Reproduce every row below, substituting "Objective" for each occurrence of "Instruction" and leaving all other text unchanged.

● ● ● ●

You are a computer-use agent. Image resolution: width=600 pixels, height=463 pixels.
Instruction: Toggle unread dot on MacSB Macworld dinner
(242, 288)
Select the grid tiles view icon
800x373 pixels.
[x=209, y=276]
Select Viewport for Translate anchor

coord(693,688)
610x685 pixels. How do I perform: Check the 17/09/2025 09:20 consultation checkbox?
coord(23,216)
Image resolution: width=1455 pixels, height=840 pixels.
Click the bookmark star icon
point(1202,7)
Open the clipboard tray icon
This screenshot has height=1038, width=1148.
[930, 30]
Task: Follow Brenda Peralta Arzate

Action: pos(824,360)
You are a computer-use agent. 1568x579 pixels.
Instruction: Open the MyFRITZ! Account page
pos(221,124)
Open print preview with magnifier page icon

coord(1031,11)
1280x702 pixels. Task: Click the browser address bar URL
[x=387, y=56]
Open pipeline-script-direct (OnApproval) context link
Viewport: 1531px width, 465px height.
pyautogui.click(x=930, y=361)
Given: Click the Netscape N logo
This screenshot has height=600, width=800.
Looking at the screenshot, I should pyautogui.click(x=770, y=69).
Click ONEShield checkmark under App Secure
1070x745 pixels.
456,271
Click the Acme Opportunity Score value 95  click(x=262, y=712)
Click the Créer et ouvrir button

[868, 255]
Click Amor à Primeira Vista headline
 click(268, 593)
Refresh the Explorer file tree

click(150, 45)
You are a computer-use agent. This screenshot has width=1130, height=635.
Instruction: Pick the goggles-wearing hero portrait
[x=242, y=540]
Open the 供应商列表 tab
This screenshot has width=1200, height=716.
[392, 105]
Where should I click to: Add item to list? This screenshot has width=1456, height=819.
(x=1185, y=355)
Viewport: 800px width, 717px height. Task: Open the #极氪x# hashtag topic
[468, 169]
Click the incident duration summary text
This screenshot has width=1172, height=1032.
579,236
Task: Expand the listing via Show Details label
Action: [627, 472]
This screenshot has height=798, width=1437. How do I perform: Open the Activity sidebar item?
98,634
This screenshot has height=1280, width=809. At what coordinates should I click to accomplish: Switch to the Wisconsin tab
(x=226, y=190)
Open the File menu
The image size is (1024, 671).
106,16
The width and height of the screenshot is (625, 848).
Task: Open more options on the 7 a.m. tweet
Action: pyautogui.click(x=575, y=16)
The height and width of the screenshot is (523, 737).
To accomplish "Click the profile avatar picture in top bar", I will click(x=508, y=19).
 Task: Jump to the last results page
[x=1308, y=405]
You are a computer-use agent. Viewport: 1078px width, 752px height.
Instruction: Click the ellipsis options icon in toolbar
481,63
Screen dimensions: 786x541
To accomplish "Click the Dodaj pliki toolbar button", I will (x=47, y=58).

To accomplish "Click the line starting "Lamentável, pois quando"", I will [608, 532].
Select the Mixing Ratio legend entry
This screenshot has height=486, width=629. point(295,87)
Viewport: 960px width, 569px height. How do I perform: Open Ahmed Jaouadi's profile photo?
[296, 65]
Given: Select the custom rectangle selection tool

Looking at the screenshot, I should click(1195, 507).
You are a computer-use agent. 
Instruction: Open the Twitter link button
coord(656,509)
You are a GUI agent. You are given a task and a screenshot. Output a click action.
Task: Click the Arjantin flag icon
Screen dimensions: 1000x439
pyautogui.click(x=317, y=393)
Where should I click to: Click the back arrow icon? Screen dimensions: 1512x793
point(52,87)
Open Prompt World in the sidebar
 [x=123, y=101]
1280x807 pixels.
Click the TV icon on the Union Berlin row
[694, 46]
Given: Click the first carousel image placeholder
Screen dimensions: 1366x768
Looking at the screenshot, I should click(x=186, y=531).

● ● ● ●

Output for this task →
You are a computer-use agent. Image resolution: width=600 pixels, height=463 pixels.
Objective: Toggle unread dot on MacSB Macworld dinner
(242, 288)
Select the grid tiles view icon
800x373 pixels.
[x=209, y=276]
Select Viewport for Translate anchor

coord(693,688)
610x685 pixels. How do I perform: Check the 17/09/2025 09:20 consultation checkbox?
coord(23,216)
Image resolution: width=1455 pixels, height=840 pixels.
Click the bookmark star icon
point(1202,7)
Open the clipboard tray icon
This screenshot has height=1038, width=1148.
[930, 30]
Task: Follow Brenda Peralta Arzate

Action: pos(824,360)
You are a computer-use agent. 1568x579 pixels.
Objective: Open the MyFRITZ! Account page
pos(221,124)
Open print preview with magnifier page icon

coord(1031,11)
1280x702 pixels. Task: Click the browser address bar URL
[x=387, y=56]
Open pipeline-script-direct (OnApproval) context link
Viewport: 1531px width, 465px height.
pyautogui.click(x=930, y=361)
Given: Click the Netscape N logo
This screenshot has height=600, width=800.
Looking at the screenshot, I should pyautogui.click(x=770, y=69).
Click ONEShield checkmark under App Secure
1070x745 pixels.
456,271
Click the Acme Opportunity Score value 95  click(x=262, y=712)
Click the Créer et ouvrir button

[868, 255]
Click Amor à Primeira Vista headline
 click(268, 593)
Refresh the Explorer file tree

click(150, 45)
You are a computer-use agent. This screenshot has width=1130, height=635.
Objective: Pick the goggles-wearing hero portrait
[x=242, y=540]
Open the 供应商列表 tab
This screenshot has width=1200, height=716.
[392, 105]
Where should I click to: Add item to list? This screenshot has width=1456, height=819.
(x=1185, y=355)
Viewport: 800px width, 717px height. Task: Open the #极氪x# hashtag topic
[468, 169]
Click the incident duration summary text
This screenshot has width=1172, height=1032.
579,236
Task: Expand the listing via Show Details label
Action: [627, 472]
This screenshot has height=798, width=1437. How do I perform: Open the Activity sidebar item?
98,634
This screenshot has height=1280, width=809. At what coordinates should I click to accomplish: Switch to the Wisconsin tab
(x=226, y=190)
Open the File menu
The image size is (1024, 671).
106,16
The width and height of the screenshot is (625, 848).
Task: Open more options on the 7 a.m. tweet
Action: pyautogui.click(x=575, y=16)
The height and width of the screenshot is (523, 737).
To accomplish "Click the profile avatar picture in top bar", I will click(x=508, y=19).
 Task: Jump to the last results page
[x=1308, y=405]
You are a computer-use agent. Viewport: 1078px width, 752px height.
Objective: Click the ellipsis options icon in toolbar
481,63
Screen dimensions: 786x541
To accomplish "Click the Dodaj pliki toolbar button", I will (x=47, y=58).

To accomplish "Click the line starting "Lamentável, pois quando"", I will [608, 532].
Select the Mixing Ratio legend entry
This screenshot has height=486, width=629. point(295,87)
Viewport: 960px width, 569px height. How do I perform: Open Ahmed Jaouadi's profile photo?
[296, 65]
Given: Select the custom rectangle selection tool

Looking at the screenshot, I should click(1195, 507).
You are a computer-use agent. 
Objective: Open the Twitter link button
coord(656,509)
You are a GUI agent. You are given a task and a screenshot. Output a click action.
Task: Click the Arjantin flag icon
Screen dimensions: 1000x439
pyautogui.click(x=317, y=393)
Where should I click to: Click the back arrow icon? Screen dimensions: 1512x793
point(52,87)
Open Prompt World in the sidebar
 [x=123, y=101]
1280x807 pixels.
Click the TV icon on the Union Berlin row
[694, 46]
Given: Click the first carousel image placeholder
Screen dimensions: 1366x768
Looking at the screenshot, I should click(x=186, y=531).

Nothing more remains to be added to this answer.